[Element and text location data]
_____

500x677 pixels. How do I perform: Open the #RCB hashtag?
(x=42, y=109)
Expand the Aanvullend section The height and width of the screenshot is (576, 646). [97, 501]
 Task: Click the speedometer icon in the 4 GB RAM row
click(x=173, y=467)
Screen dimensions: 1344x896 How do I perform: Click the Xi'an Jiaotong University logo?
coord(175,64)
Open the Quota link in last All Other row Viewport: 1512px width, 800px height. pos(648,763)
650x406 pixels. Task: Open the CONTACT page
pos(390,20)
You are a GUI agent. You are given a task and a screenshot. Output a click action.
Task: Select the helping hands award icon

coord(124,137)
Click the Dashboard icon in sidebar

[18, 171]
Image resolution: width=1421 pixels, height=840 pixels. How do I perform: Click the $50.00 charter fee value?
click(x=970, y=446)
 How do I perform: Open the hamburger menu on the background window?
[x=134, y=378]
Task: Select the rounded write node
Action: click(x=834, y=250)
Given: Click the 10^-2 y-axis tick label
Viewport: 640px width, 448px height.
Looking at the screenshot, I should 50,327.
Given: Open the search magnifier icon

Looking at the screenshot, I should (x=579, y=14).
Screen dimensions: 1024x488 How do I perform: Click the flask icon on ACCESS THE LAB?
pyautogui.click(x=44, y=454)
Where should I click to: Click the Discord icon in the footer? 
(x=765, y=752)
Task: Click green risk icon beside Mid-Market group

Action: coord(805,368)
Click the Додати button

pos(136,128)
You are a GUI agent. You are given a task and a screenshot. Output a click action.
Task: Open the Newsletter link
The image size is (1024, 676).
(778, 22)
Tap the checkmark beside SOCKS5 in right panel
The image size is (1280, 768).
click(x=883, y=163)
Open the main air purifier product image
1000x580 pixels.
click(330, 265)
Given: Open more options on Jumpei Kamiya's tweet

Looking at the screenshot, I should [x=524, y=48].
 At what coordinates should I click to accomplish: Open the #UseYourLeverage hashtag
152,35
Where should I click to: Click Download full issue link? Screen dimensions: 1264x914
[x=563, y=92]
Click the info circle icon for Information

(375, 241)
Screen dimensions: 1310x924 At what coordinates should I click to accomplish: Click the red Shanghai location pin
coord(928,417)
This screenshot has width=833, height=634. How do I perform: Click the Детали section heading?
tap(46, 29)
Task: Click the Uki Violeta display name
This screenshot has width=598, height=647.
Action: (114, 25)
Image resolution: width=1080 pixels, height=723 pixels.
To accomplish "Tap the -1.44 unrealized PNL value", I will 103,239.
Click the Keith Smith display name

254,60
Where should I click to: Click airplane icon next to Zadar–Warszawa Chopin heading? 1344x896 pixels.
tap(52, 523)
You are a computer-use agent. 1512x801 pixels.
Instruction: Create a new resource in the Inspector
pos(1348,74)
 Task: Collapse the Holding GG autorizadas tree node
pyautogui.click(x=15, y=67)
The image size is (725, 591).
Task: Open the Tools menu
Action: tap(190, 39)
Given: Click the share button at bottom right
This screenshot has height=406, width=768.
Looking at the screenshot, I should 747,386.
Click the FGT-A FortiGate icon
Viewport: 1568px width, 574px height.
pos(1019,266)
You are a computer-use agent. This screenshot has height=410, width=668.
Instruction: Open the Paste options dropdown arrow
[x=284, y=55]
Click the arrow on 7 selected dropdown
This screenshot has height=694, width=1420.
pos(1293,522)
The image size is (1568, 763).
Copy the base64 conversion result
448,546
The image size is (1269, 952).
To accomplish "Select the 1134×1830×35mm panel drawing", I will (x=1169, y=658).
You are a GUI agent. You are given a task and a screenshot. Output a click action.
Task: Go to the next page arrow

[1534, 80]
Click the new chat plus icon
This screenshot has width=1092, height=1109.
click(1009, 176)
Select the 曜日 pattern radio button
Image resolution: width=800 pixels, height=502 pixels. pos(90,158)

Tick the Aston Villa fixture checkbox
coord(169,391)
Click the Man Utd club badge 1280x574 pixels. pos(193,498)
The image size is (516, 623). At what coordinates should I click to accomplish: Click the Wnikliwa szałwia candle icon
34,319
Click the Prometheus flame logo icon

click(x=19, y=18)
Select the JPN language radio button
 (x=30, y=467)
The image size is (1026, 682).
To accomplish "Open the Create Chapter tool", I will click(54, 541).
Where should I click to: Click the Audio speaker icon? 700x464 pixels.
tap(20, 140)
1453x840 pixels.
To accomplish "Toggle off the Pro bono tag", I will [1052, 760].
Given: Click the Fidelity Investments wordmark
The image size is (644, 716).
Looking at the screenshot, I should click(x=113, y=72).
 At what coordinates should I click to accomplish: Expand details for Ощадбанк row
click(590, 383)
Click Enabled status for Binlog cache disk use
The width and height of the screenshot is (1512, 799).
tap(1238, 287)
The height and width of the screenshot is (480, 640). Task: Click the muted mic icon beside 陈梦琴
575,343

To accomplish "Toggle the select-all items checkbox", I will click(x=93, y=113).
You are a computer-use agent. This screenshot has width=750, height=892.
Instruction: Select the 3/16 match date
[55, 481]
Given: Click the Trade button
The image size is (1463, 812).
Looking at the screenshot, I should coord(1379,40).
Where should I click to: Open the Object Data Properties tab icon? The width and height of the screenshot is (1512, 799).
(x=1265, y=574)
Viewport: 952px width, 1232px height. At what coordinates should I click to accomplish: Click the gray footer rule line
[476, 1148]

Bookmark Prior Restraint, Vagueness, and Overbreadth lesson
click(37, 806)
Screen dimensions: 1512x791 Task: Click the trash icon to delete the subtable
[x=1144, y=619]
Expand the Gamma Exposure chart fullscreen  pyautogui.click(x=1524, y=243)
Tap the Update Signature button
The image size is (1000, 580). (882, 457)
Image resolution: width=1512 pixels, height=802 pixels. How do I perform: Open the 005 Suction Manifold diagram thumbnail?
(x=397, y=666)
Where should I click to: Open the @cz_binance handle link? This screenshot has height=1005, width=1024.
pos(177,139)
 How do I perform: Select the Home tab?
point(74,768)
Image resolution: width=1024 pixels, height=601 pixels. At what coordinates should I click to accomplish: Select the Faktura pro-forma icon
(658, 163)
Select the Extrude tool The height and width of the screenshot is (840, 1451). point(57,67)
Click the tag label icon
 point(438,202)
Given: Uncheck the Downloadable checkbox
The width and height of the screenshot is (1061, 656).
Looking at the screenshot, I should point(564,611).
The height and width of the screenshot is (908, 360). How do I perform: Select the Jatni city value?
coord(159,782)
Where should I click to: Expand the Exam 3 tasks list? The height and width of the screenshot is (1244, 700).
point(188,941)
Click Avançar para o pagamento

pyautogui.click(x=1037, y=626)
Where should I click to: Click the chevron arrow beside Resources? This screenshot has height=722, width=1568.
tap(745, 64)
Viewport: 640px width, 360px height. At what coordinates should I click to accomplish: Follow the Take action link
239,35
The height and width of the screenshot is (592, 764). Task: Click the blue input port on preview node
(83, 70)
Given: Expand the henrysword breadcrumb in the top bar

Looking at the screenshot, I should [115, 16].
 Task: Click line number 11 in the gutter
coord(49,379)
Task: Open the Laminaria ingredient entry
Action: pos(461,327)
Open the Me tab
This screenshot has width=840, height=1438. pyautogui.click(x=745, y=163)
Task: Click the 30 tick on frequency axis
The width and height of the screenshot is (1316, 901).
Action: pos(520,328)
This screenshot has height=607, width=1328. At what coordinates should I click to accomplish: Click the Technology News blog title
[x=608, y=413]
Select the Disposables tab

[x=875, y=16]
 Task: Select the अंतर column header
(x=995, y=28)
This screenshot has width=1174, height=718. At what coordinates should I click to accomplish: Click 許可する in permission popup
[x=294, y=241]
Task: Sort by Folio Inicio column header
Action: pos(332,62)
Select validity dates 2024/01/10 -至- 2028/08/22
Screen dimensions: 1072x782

_____

Requirements: Reproduce verbatim the lines of the records from the line containing "Image resolution: width=1024" up to and including the line containing "point(438,202)".

Solved problem:
Image resolution: width=1024 pixels, height=601 pixels. At what coordinates should I click to accomplish: Select the Faktura pro-forma icon
(658, 163)
Select the Extrude tool The height and width of the screenshot is (840, 1451). point(57,67)
Click the tag label icon
 point(438,202)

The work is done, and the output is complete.